Recently, cable television showed America how sheriff’s deputies investigated an altar of candles, blood and chicken feet in an eerie building off what looks like Little Caillou Road in south Terrebonne Parish.
True, Vernon Bourgeois, the Terrebonne Parish sheriff who stars in the reality show, “Cajun Justice,” is no longer sheriff of the place where, according to A&E Network publicity, “the deeper into the sticky swampland the deputies dive, the stranger and more mysterious the calls become.” Also true is that south of Chauvin, at least these days, are predominantly multi-million dollar camps where the only sign of voodoo is the logo on bags of barbecue.
A rough count of cable television listings came up with at least eight programs that purport to show typical Louisiana residents going about their everyday lives: duck callers, pawn shop operators, ghost hunters, custom gunsmiths, exterminators, overnight millionaires, fishermen and, of course, alligator hunters.
Add into that mix, a governor who spends much of his time on television in other states campaigning for Republican candidates and their causes.
That’s an awful lot of exposure for a state with fewer people than some of America’s larger cities. It’s saturation advertising that Louisiana taxpayers subsidize.
Lt. Gov. Jay Dardenne says the multitude of reality shows proves that the rest of the country is interested in Louisiana’s unique lifestyle. Though the state has no extensive statistics, officials at hotels and local visitors’ centers do report an uptick in tourist interest about visiting swamps and other areas off the beaten path, he said.
Dardenne also acknowledges that part of the attraction is the tax credits and incentives.
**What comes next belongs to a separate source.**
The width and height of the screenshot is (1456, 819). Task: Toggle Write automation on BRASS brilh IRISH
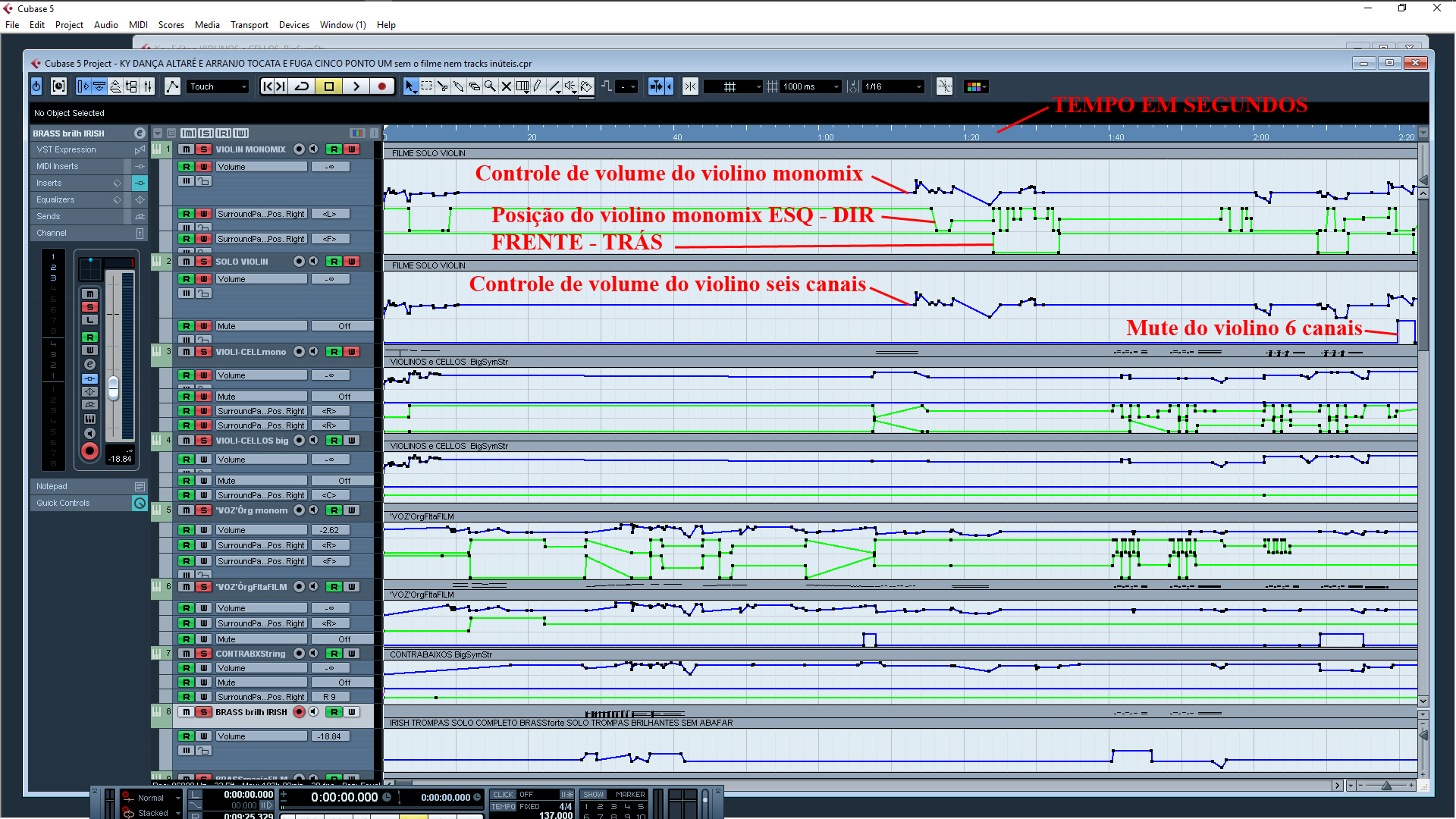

Reality TV productions have spent around $36 million directly in Louisiana during the past decade, estimated Christopher Stelly, the executive director of the state office that oversees the tax credits.
But reality television accounts for a small fraction of the business since the 2002 inception of the motion picture incentive program, Stelly said. Private companies have spent about $3 billion in Louisiana for all film and television productions during the past decade, he said.
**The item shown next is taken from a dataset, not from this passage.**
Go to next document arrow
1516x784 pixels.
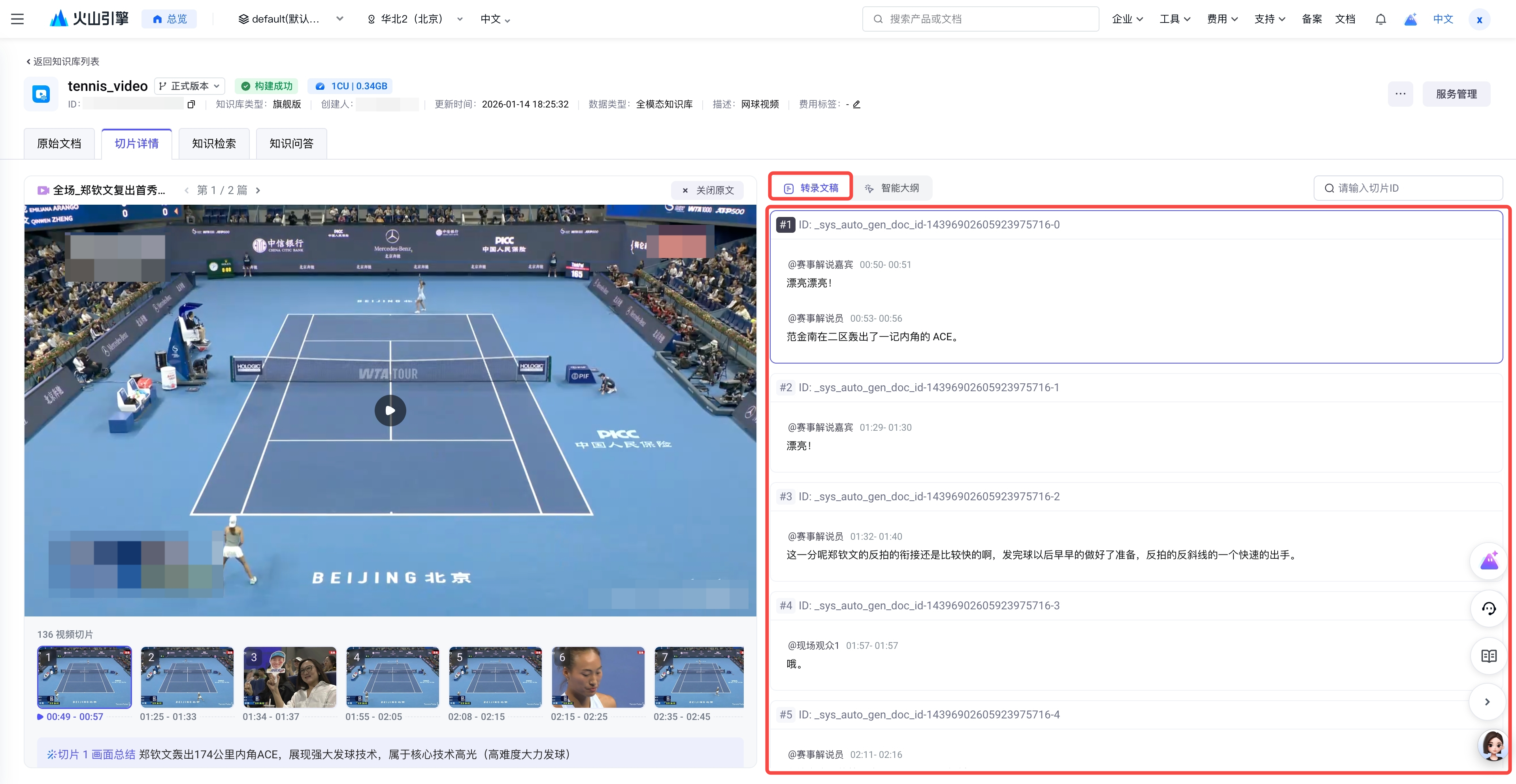point(258,190)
The incentive program recently came under fire from legislators who were critical that a few companies could take advantage of rules that Legislative Auditor Daryl Purpera says could allow large private profits, rather than just partial reimbursement of costs, at taxpayers’ expense. Secretary of Economic Development Stephen Moret said those issues have been addressed.
Generally, the incentive program allows producers to receive tax credit certificates for a portion of various expenditures and payroll in Louisiana. Moret said the credits are issued for certain expenses already paid by the producer and those transactions are audited.
For instance, the two companies producing “Billy the Exterminator,” in November 2011, received a tax credit certification of $451,580 based on audited transactions of $3.3 million in Louisiana, according to a state Department of Economic Development letter.
The Terrebonne Sheriff’s Office is paid $1,500 per episode, the Tri-Parish Times and Business News quoted Bourgeois as saying.
On the other side of the equation, how much does it cost Louisiana taxpayers for Jindal to stump America for Republican candidates?
Jindal’s spokeswoman, Shannon Bates, says the governor’s expenses were paid by the GOP causes on whose behalf he campaigned for 20 days during the past 73, and that no state-paid employees, except bodyguards, accompanied him.
Doug Cain, spokesman for State Police Col. Mike Edmonson, won’t say. But Jindal’s bodyguards were paid their regular salary, which ranges from $20.33 to $34.11 per hour, plus overtime, Cain said.
Whatever that cost, Jindal leaves America pondering pearls of Louisiana wisdom, though perhaps not as memorable as Troy Landry’s “Choot ’Em.”